In [4]:
import pprint
import pandas as pd
import torch, whisper, glob
import torch.nn.functional as F
from whisper.model import Whisper
from typing import List, Optional, Dict
from scrape import get_entire_web_google_results
from whisper.tokenizer import Tokenizer, get_tokenizer
from whisper.audio import N_FRAMES, N_MELS, log_mel_spectrogram, pad_or_trim

# PART 01

## Whisper Speech 2 Text Hugging Face

In [None]:
@torch.no_grad()
def calculate_audio_features(audio_path: Optional[str], model: Whisper) -> torch.Tensor:
    if audio_path is None:
        segment = torch.zeros((N_MELS, N_FRAMES), dtype=torch.float32).to(model.device)
    else:
        mel = log_mel_spectrogram(audio_path)
        segment = pad_or_trim(mel, N_FRAMES).to(model.device)
    return model.embed_audio(segment.unsqueeze(0))


@torch.no_grad()
def calculate_average_logprobs(
                                model: Whisper,
                                audio_features: torch.Tensor,
                                class_names: List[str],
                                tokenizer: Tokenizer,
                            ) -> torch.Tensor:
    initial_tokens = (
        torch.tensor(tokenizer.sot_sequence_including_notimestamps).unsqueeze(0).to(model.device)
    )
    eot_token = torch.tensor([tokenizer.eot]).unsqueeze(0).to(model.device)

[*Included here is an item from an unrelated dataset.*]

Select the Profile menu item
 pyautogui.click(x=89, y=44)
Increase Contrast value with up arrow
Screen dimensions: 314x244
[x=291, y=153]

    average_logprobs = torch.zeros(len(class_names))
    for i, class_name in enumerate(class_names):
        class_name_tokens = (
            torch.tensor(tokenizer.encode(" " + class_name)).unsqueeze(0).to(model.device)
        )
        input_tokens = torch.cat([initial_tokens, class_name_tokens, eot_token], dim=1)

        logits = model.logits(input_tokens, audio_features)  # (1, T, V)
        logprobs = F.log_softmax(logits, dim=-1).squeeze(0)  # (T, V)
        logprobs = logprobs[len(tokenizer.sot_sequence_including_notimestamps) - 1 : -1]  # (T', V)
        logprobs = torch.gather(logprobs, dim=-1, index=class_name_tokens.view(-1, 1))  # (T', 1)
        average_logprob = logprobs.mean().item()
        average_logprobs[i] = average_logprob

    return average_logprobs


def calculate_internal_lm_average_logprobs(
                                            model: Whisper,
                                            class_names: List[str],
                                            tokenizer: Tokenizer,
                                            verbose: bool = False,
                                        ) -> torch.Tensor:
    audio_features_from_empty_input = calculate_audio_features(None, model)
    average_logprobs = calculate_average_logprobs(
                                                model=model,
                                                audio_features=audio_features_from_empty_input,
                                                class_names=class_names,
                                                tokenizer=tokenizer,
                                                )
    if verbose:
        print("Internal LM average log probabilities for each class:")
        for i, class_name in enumerate(class_names):
            print(f"  {class_name}: {average_logprobs[i]:.3f}")
    return average_logprobs

model_cache = {}

def generate_candidate_str(command_path = 'data/voice_command/commands.txt'):
    with open(command_path, 'r') as f:
        commands = f.readlines()
    commands = [c.strip() for c in commands]
    commands = [c for c in commands if len(c) > 0]
    commands = [f"[{c}]" for c in commands]
    return ','.join(commands)

def zero_shot_classify(
                        audio_path: str, 
                        model_name = 'small'
                        ) -> Dict[str, float]:
    class_names = generate_candidate_str()
    class_names = class_names.split(",")
    tokenizer = get_tokenizer(multilingual=".en" not in model_name)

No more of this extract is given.